LOST BUILDINGS OF CRAWLEY DOWN

As the village grew, it was inevitable that some buildings will have been demolished and their sites redeveloped. Sometimes the later developments were given names that recalled what had been there before, such as Hawarden Cottage, which had formerly been called ‘Rushetts’, and stood where now is the top end of Burleigh Way at its junction with Hophurst Lane. It took its name from a village in what used to be Flintshire in North Wales. Crawley Down residents are apt to pronounce the Close which took its name as ‘har-warden’ but the Welsh village is spoken of as ‘harden’. Curiously, the house’s earlier name, ‘Rushetts’, had been the original name for ‘Red Court’, which lies off the east end of Sandy Lane.

Sunny Lodge, Crawley Down, c.1905
The view nowadays to where Sunny Lodge stood

Pictures of a few of these lost buildings have survived. Opposite the war memorial there used to be Sunny Lodge, at the entrance to the drive to a larger house called Sunnyhill. Both are long gone but a postcard exists of the lodge with its elaborate barge-boards facing its gabled roof. On the opposite side of Sandy Lane two contemporary properties, Sunnyhill Farmhouse and Leigh Wood, sport similar barge-boards, which seem to have been a trademark style of a small number of houses built in the village in the 1870s, probably by the same developer, who may have been Richard Wilson Buckley who had inherited the Grange estate in 1862.

Fermandy Place c. 1950s

A short distance along Hophurst Lane from Sunny Lodge stood Fermandy Place, its name seemingly derived from a French surname. Originally known as ‘Eagle House’, or ‘The Eagles’, it later became ‘The Haven’. When it was sold after the Second World War, as Fermandy Place, its name was changed for the last time, to a preparatory school called Crawley St Mary’s, as some older residents of the village will recall.

The Dental Care Centre next to Hazelwood Close
Wilson & Moon, bakers, c.1900

Along the Turners Hill Road, a little to the south of the Village Hall, lies Hazelwood Close on the corner of which is this building, formerly Manning’s the builders but for some time now where dental fittings are made. There was an earlier building on this site, which was a baker’s shop. Back in 1911, it was the home of Frederick Moon, baker and confectioner, and his family. Later it was run by the Holman family.

Advertisement of Bower Place Farm to let (Sussex Advertiser, 8 Nov 1813)

One building of which we have no picture is Bower Place Farm. Before 1890 when the terrace was built which has taken its name, there was a farm set back from the top of the hill. It probably dated back a long time for it occupied land which had been a freehold of the Manor of South Malling-Lindfield when a map was drawn of the manor in 1830, so it would have been considerably older than that. It had been advertised to let in 1813 and was still standing in 1874 when the 1st edition of the Ordnance Survey 6in map was published.

The location of Bower Place Farm (Ordnance Survey 6in. map 1874)

At the beginning of the 20th century Crawley Down was very much a village in two parts, each served by its own group of essential services.
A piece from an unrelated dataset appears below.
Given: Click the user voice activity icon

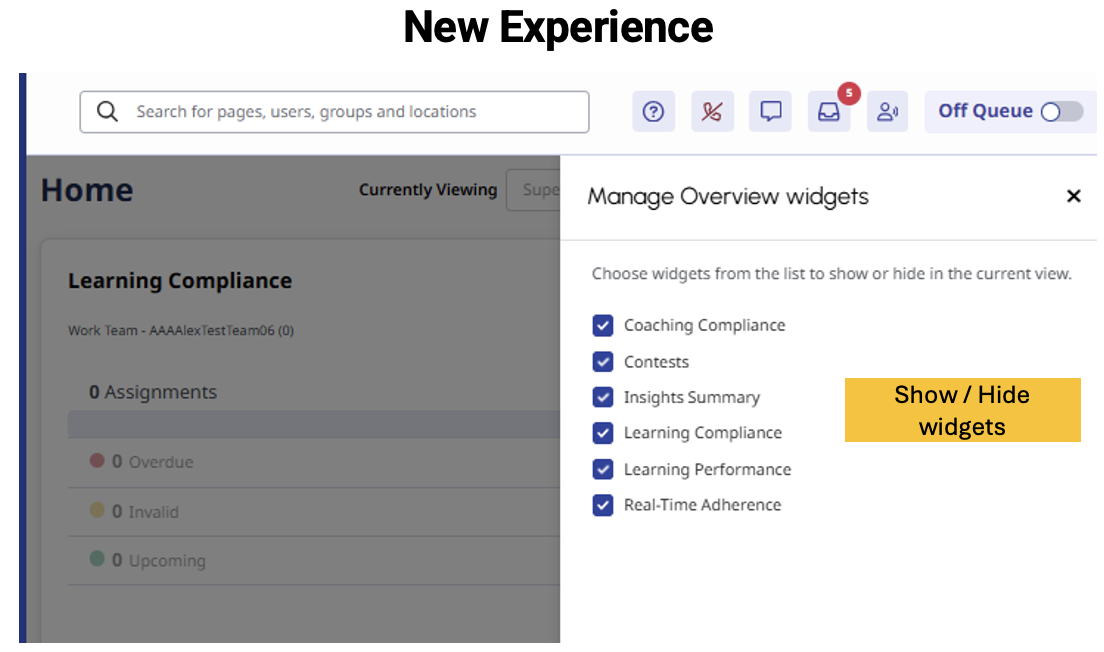Looking at the screenshot, I should [x=887, y=112].
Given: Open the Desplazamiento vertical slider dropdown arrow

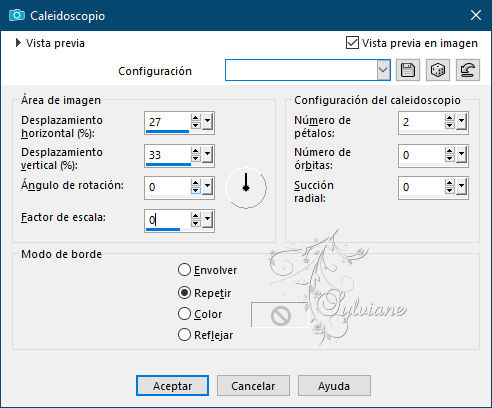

Along the Turners Hill Road were the church, the school, the village hall, the post office and a nursery, a general store (now an undertaker) and the baker’s mentioned above. On the other side of the village, north of the railway station, were some other shops at the top and bottom of Bowers Place, including a baker’s and a coal merchant, and a grocer’s at Elm House where the dentist’s is now.